Diğer bir çalışmada ise Rozasede Adenozin Tri Fosfat ( ATP)ın rol oynayabileceğini keşfettiler. ATP sinir dokusundan da salgılanan bir maddedir ve stres halinde sinir uçlarından salgılandığında rozaseli deride özel bir takım maddelerin salgılandığını ve bu maddelerin sivilce benzeri iltihaplı rozaseye neden olabildiğini saptadılar.


Bu çalışmalarla elde edilen bulguların Rozaseli hastalar için anlamı ne?

Rozasenin sebebi halen bilinmemekle birlikte bu bulgular ışığında antienflamatuar ürünlerin kızartıyı ve sivilce oluşumunu baskılayabileceği ve rozasenin kontrol altında kalabileceği anlamı çıkarılabilir.

Tedavi edilmeyen rozase vakalarında yüzdeki kızarıklık zamanla kalıcı hal alır.

Rosacea sadece bir kızarıklık değildir aslında. Birçok klinik türü vardır. Bu türler başlıca dört gurupta toplanabilir;

Kızartı ve damarlanma ile seyreden Rosacea; Kızartı, sıcak basması, görünür kılcal damarlarda artış ile seyreder.

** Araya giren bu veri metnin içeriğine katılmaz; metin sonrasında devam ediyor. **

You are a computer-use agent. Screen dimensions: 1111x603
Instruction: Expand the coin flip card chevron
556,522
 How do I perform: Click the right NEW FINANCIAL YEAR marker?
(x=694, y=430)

Akne rosacea; Kızarıklık ve sıcak basmaları yanında sivilce benzeri döküntüler görülür.

Fimatöz rosacea; Tekrarlayan burun ve çevresi sorunları nedeniyle burun derisi kaba bir hal almıştır.

Göz tutulumlu rosacea; Gözler ve kirpik hattı kırmızı, tahriş olmuş ve şişkince olur.

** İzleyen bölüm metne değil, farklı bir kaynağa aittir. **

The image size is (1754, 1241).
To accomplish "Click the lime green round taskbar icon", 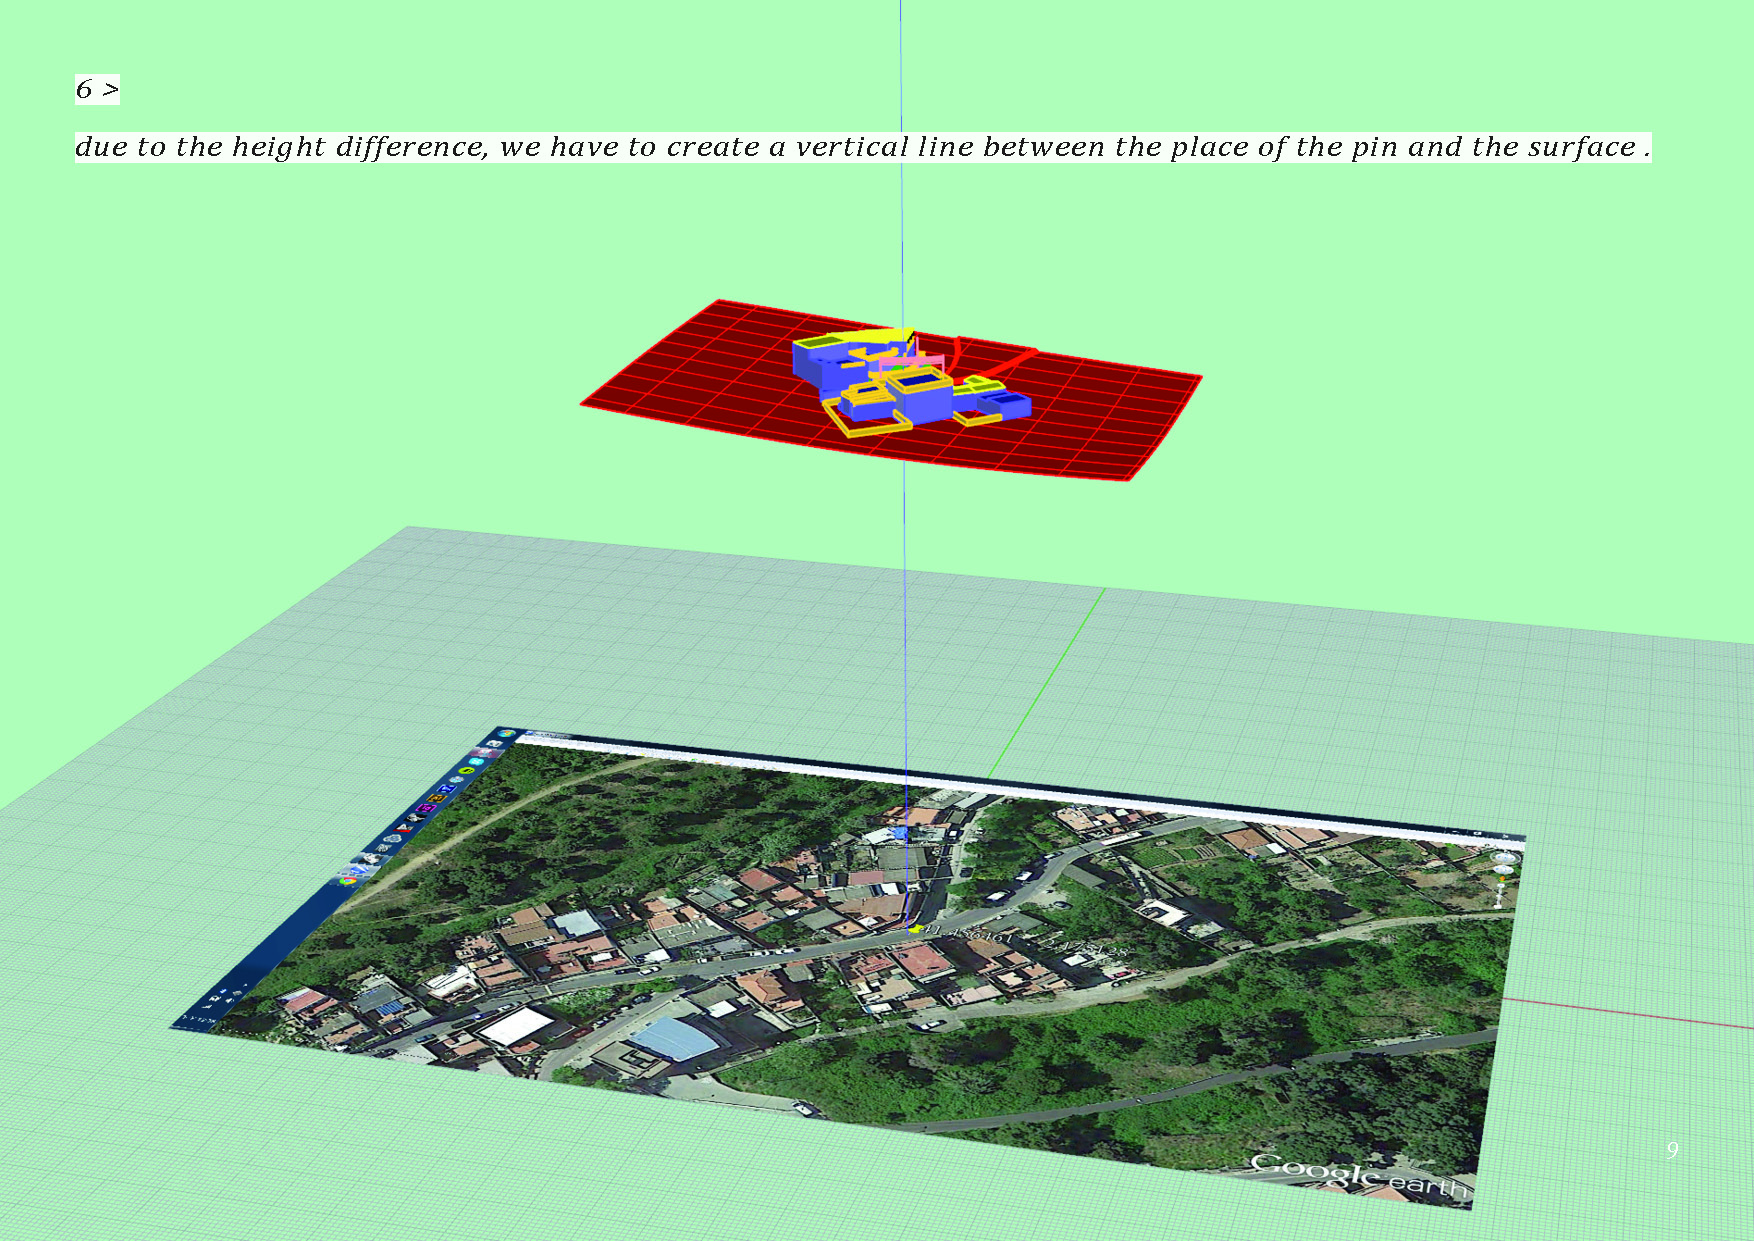I will point(466,771).

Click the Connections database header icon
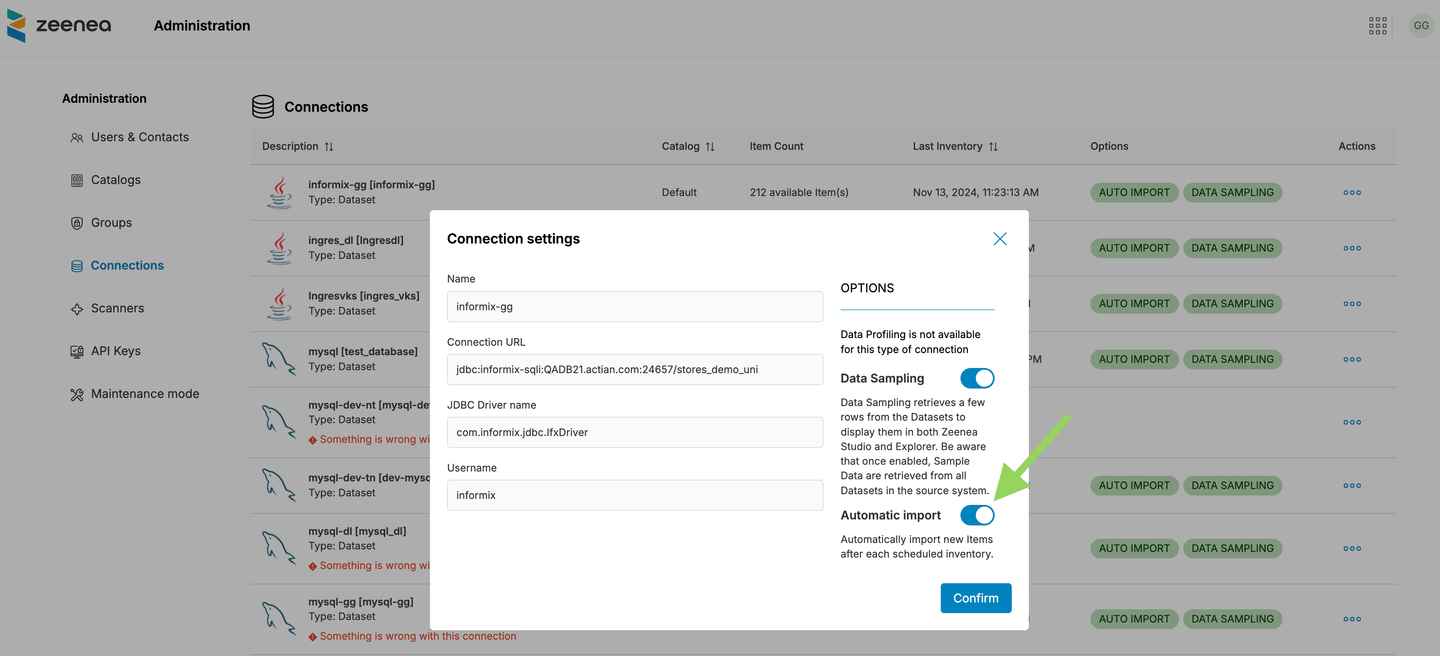pyautogui.click(x=263, y=107)
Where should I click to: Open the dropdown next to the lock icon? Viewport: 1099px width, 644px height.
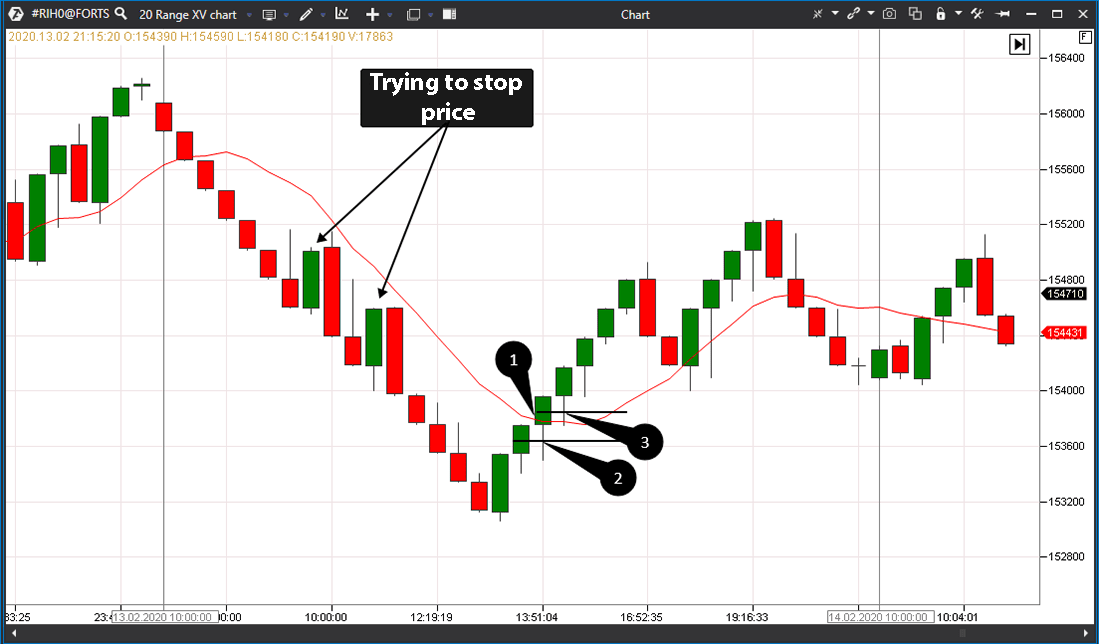click(x=959, y=14)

Paris Louvre Müzesinde yer alan Ghirlandiao’nun 1480 yılında yaptığı tahmin edilen “Yaşlı adam ve torunu” isimli eserinde burun üzerinde Tip 3 Rozase ile uyumlu değişiklikler resmedilmiş.


Rozase hayat kalitesini olumsuz etkileyebilen bir hastalık.

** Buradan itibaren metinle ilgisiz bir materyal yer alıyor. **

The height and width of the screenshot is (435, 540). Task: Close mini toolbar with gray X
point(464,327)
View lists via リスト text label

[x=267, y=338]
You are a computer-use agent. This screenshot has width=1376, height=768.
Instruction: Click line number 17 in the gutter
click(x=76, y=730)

Rozase sadece deri ve gözleri etkilemez. Kronik seyirli ve alevlenmelerle seyreden bir rahatsızlık olması nedeniyle hayat kalitesini düşürebilir. Birçok hasta iş hayatı, evlilik, yeni insanlarla tanışma gibi durumlarda Rozase’ye bağlı sorunlar yaşadıklarını ifade ediyorlar.

Tanısı kolay fakat, tedavisi zahmetli bir hastalık.

Rozasesi olduğu halde bir çok insan sorununu bilmeden hayatına devam ediyor. Hatta kırmızı yüz görünümünü sağlıklılık göstergesi olarak kabul edenler dahi mevcut. Fakat Rozase kronik, tedavi edilmezse sorunların zamanla arttığı bir deri rahatsızlığı. Tanı koyulması oldukça kolay olan bu rahatsızlıkta tedavi zahmetlidir.

Tedavide öncelikle dikkat edilmesi gereken kurallar vardır;

· Güneşten korunmalı

· Sıcak banyo yapmamalı

· Soğuk sıcak geçişlerinden korunmalı

· Rüzgardan, buhardan sakınmalı

· Aşırı egzersizden kaçınmalı

· Alkol almamalı

· Sıcak gıdadan sakınmalı

· Acılı baharatlardan kaçınmalı

Yukarıdaki kurallar genellikle Rozase sorununu arttırabilen veya alevlendirebilen fiziki etkenlerdir. Bunun yanında hastaların yakınmayı arttırdığını düşündükleri etkenler de irdelenmeli, gerekirse ve mümkünse hayatlarından çıkartılmalıdır.

Ana tedavi olarak;

Yüzdeki kızarıklığı kontrol etme amaçlı genellikle krem veya jel formunda ilaçlar kullanılmaktadır. Bazı durumlarda ağız yoluyla alınan ilaçlarla tedavi etmek de gerekebilir.

Kızarıklığın kalıcı hal aldığı vakalarda damar tedavisinde kullanılan Lazer veya yoğun ışık kaynakları ile tedavi ile kızarıklık azaltılabilir.

Derinin kalınlaşması ve deforme olmasına neden olan tablolarda lazerle veya radyofrekans cihazları ile kalınlaşmış deri bölgelerinin soyulması ile daha normal görünümlü bir deri elde etmeye çalışıyoruz.